When I was bigger all them old people used to take us fishing, swimming and hunting, there used to be lots of buffalo. We moved to Jabiru East, staying to go to school there and then I was staying at Maningrida doing ceremony. I was learning bininj way and balanda way.
My grandfather taught me painting before he passed away. Then I started painting. I’ve taught my children how to paint and now at Warradjan I paint, talk to tourist about Bininj culture and art."
David has spent many years travelling Manmoi and Maningrida hunting, fishing and creating traditional bark art and paper masterpieces.

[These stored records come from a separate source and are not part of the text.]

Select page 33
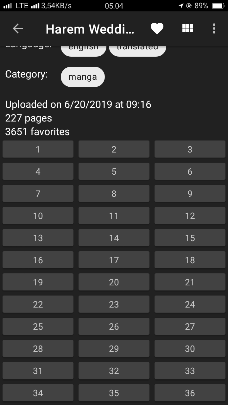The height and width of the screenshot is (405, 228). tap(190, 371)

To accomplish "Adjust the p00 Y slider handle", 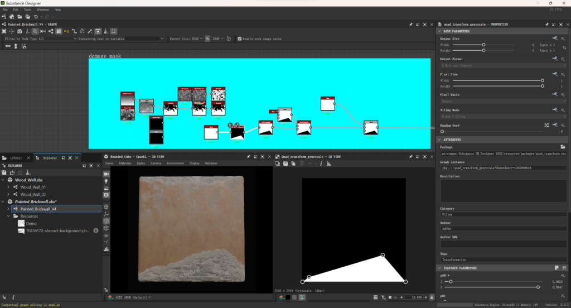I will pyautogui.click(x=538, y=287).
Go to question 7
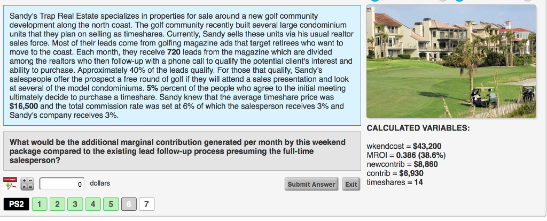This screenshot has height=221, width=547. coord(146,204)
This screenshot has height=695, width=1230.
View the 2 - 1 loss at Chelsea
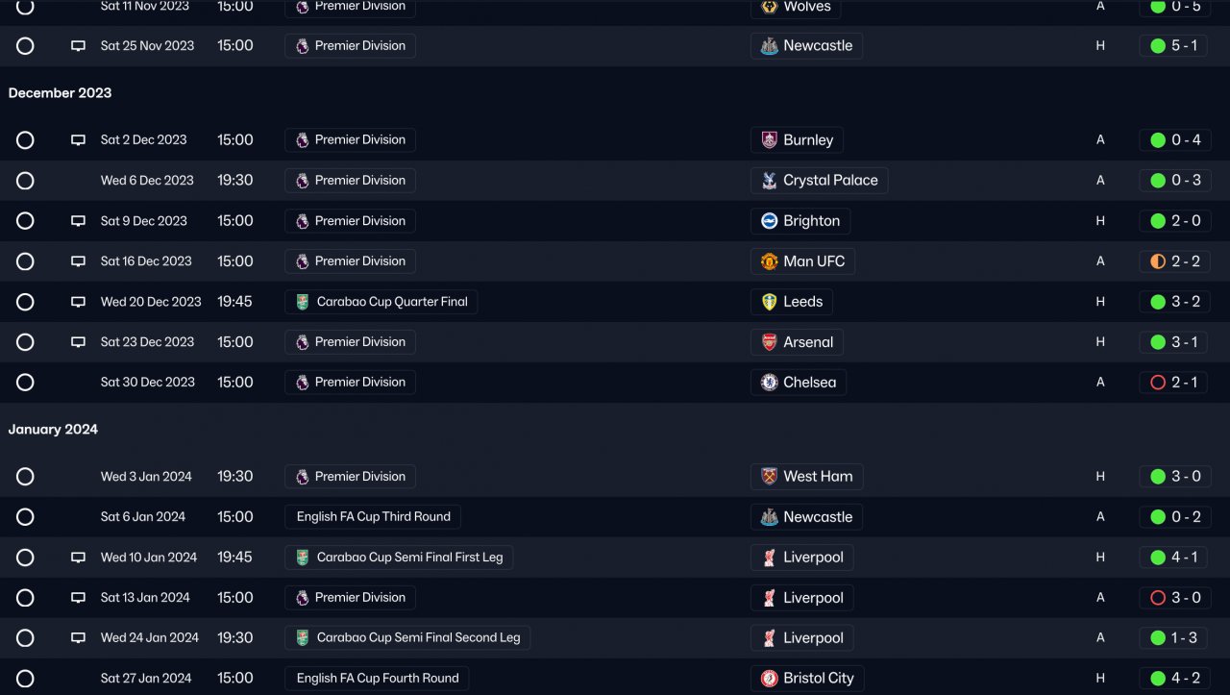tap(1175, 383)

His dreaming and favourite subjects are Barramundi, turtle, fresh water prawn, mimi spirits and more traditional styles from the ‘Stone Country’ such as X-ray art, cross-hatching using traditional bark and ochre's.
The style of cross-hatching is unique to the Indigenous artist from this region and classic artists are capable of the finest lines that encapsulate the more traditional techniques – painting with reeds with hair fine bristles and only 4 colours/ochre (White, black, yellow ochre, red ochre). Subjects or content are unique to each artist and sometimes significant to that family/country (dreaming). This sacred practice means teachings are only passed down through specific Indigenous people and this is vital to preserving culture and stories that have been passed through generations.
David was also trained by his father and painted alongside him, helping complete a large mural at Melbourne’s Royal Alfred hospital. He has a wide range of art spanning back to early 1990’s and he has a huge knowledge of the local area having worked as a local artist at Daluk Daluk Gallery, Warradjan Cultural Centre, Bowali/Marruwuddi Gallery and other NT galleries.